JUAN CHÁVEZ
El periodista de investigación José Luis Mondragón sostiene que no es necesario que Estados Unidos exhiba pruebas para la detención del gobernador con licencia de Sinaloa.
El Tratado de Extradiciones México-Estados Unidos, pudiera estarle dando la razón.
En su artículo 11, el instrumento jurídico binacional, señala:
Detención Provisional 1.- En caso de urgencia, cualquiera de las Partes Contratantes podrá pedir, por la vía diplomática la detención provisional de una persona acusada o sentenciada.
La vía diplomática se cumplió cuando el Departamento de Justicia de EU, el 28 de marzo a las 6 de la tarde, informó de la acusación a Rubén Rocha Moya y otros 9 funcionarios de Sinaloa por parte de una corte de Nueva York.
México pudiera estar desafiando a EU porque insiste que, sin pruebas, no habrá detención del gobernador al que acusan por narcotráfico
Con argumentos similares, Estados Unidos había acusado a Nicolás Maduro y lo capturó en Venezuela en los primeros días de enero.

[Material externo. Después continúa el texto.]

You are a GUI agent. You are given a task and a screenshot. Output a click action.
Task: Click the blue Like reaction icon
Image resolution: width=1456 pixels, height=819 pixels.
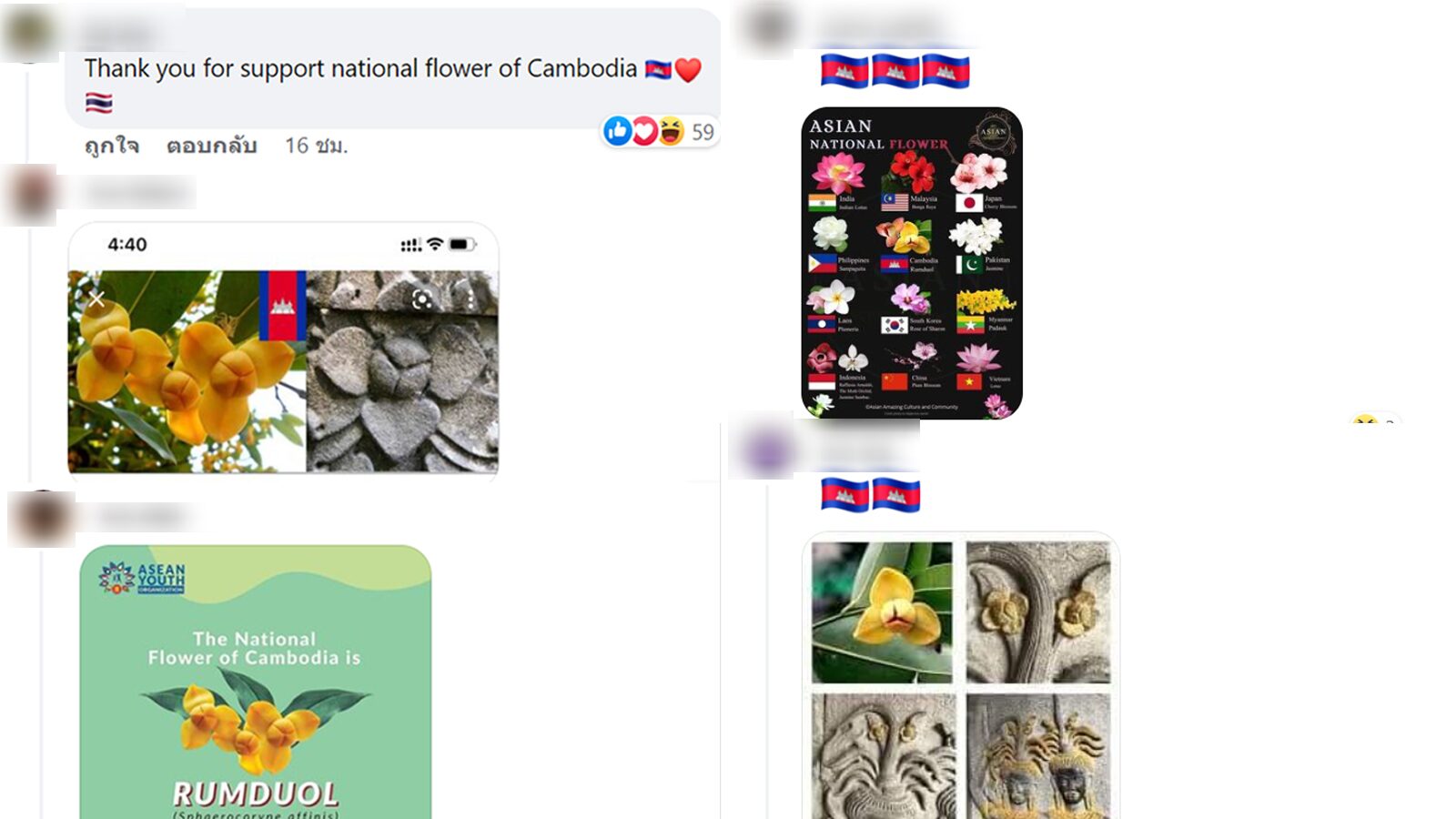click(617, 131)
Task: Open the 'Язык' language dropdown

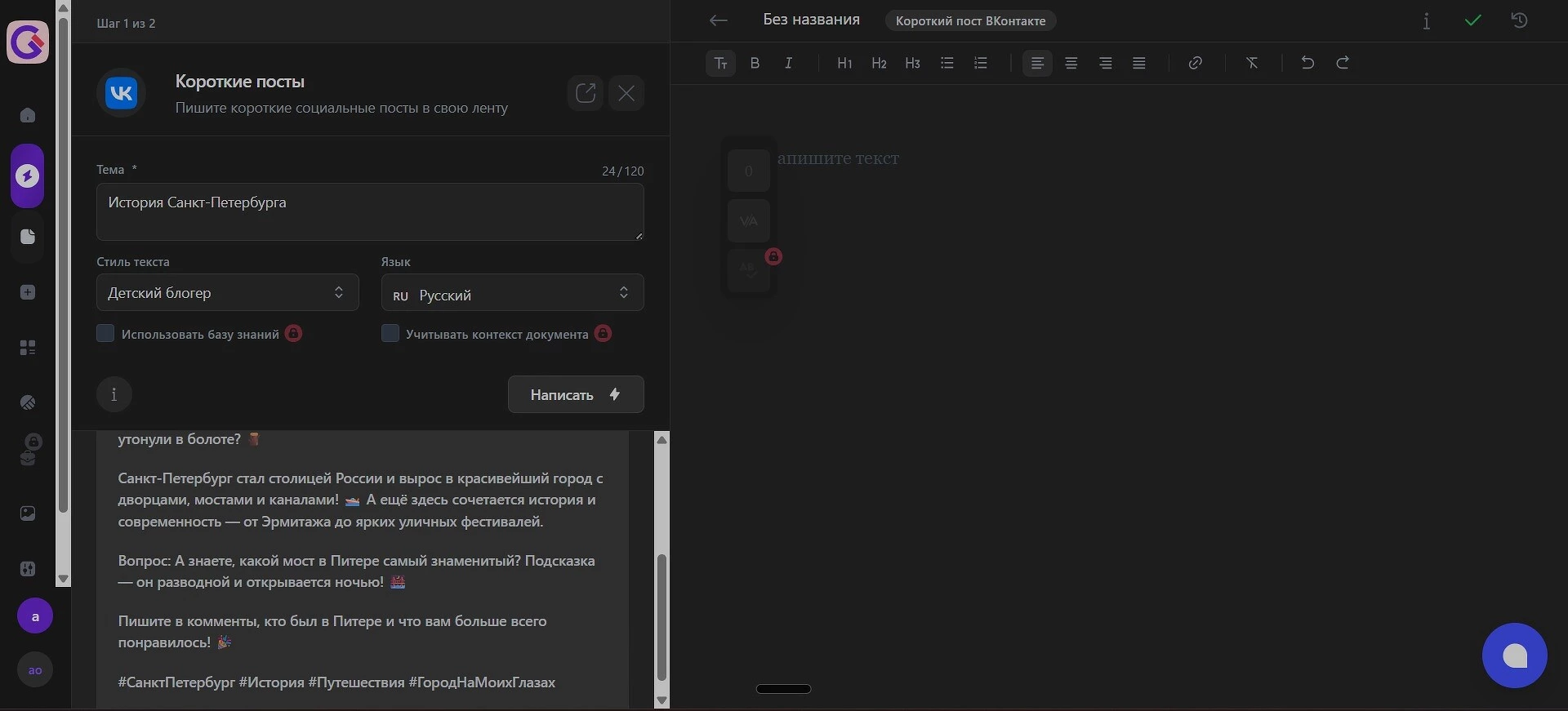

De cualquier forma, hay un plazo de 60 días para que el gobierno mexicano ceda ante el de EU o de plano, desaparezca la acusación.
Podría no haber juicio de extradición, dado que, sin él, la presidenta Sheinbaum se aventó el tiro de mandar a las autoridades judiciales de Gringolandia, a 92 sicarios de los cárteles.
El evento, en sí, fue para satisfacer la demanda narrativa de Donald Trump, que amenazó con enviar tropas para finiquitar a los cárteles mexicanos de la droga, que “mucho daño han hecho a la población de Estados Unidos”.
La presidenta Sheinbaum ha advertido una y otra vez que «si no hay pruebas» contundentes del delito las imputaciones del Departamento de Estado tienen «un objetivo político».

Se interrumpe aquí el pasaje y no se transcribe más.